Heinrich begins the conversation:
‘Its going to rain tonight’.
‘It’s raining now’ I said.
‘The radio said tonight’
‘Look at the windshield,’ I said. 'Is that rain or isn’t it?
‘I’m only telling you what they said’’
‘Just because it’s on the radio doesn’t mean we have to suspend belief in the evidence of our senses’
‘Our senses? Our senses are wrong a lot more often than they’re right. This has been proved in the laboratory. Don’t you know about all those theorems that say nothing is what it seems? There’s no past, present or future outside our own mind … Even sound can trick the mind. Just because you don’t hear a sound doesn’t mean it’s not out there. Dogs can hear it. Other animals. And I’m sure there are sounds even dogs can’t hear …’

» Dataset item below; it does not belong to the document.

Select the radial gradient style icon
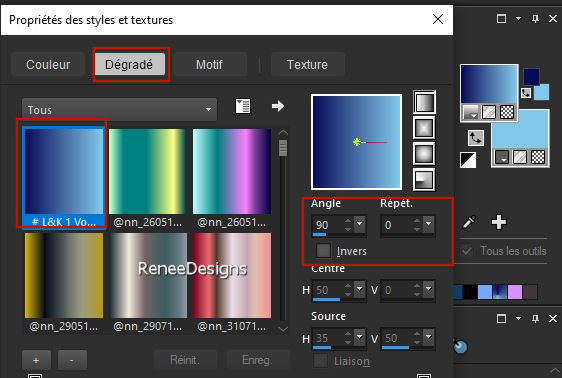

‘Is it raining’ I said ‘or isn’t it?’
‘I wouldn’t want to have to say’
‘What if someone held a gun to your head?’
'Who, you?
'Someone. A man in a trenchcoat and smoky glasses. He holds a gun to your head and he says, ‘is it raining or isn’t it? All you have to do is tell the truth and I’ll put my gun and take the next flight out of here’
‘What truth does he want? Does he want the truth of someone traveling at almost the speed of light in another galaxy? Does he want the truth of someone in orbit around a neutron star? …’
'‘He’s holding the gun to your head. He want your truth’
‘What good is my truth: My truth means nothing. What if this guy with the gun comes from a planet in a whole different solar system? What we call rain he calls soap. What we call apples he calls rain. So what am I supposed to tell him?’
‘His name is Frank J. Smalley and he comes from St Louis’
‘He wants to know if it’s raining now, at this very minute?’
‘Here and now. That’s right’
‘Is there such a thing as now? ‘Now’ comes and goes as soon as you say it. How can I say it’s raining now if your so-called ‘now’ becomes ‘then’ as soon as I say it?’
‘… Just give me an answer, okay, Heinrich?’
‘The best I could do is make a guess’
‘Either it’s raining or it isn’t’ I said.
‘Exactly. That’s my whole point. You’d be guessing. Six of one, half a dozen of the other’
‘But you see it’s raining’
‘You see the sun moving across the sky. But is the sun moving across the sky or is the earth turning? … What is rain anyway?’
‘It’s the stuff that falls from the sky and gets you what is called wet’
‘I’m not wet. Are you wet?’
‘All right’ I said. ‘Very good’.
‘No, seriously, are you wet?’
‘First-rate’ I told him. ‘A victory for uncertainty, randomness and chaos. Science’s finest hour?’
So, it would seem Polanyi and Gergen agree that objectivism and subjectivism don’t have to be so poles apart - maybe we can meet and at least converse.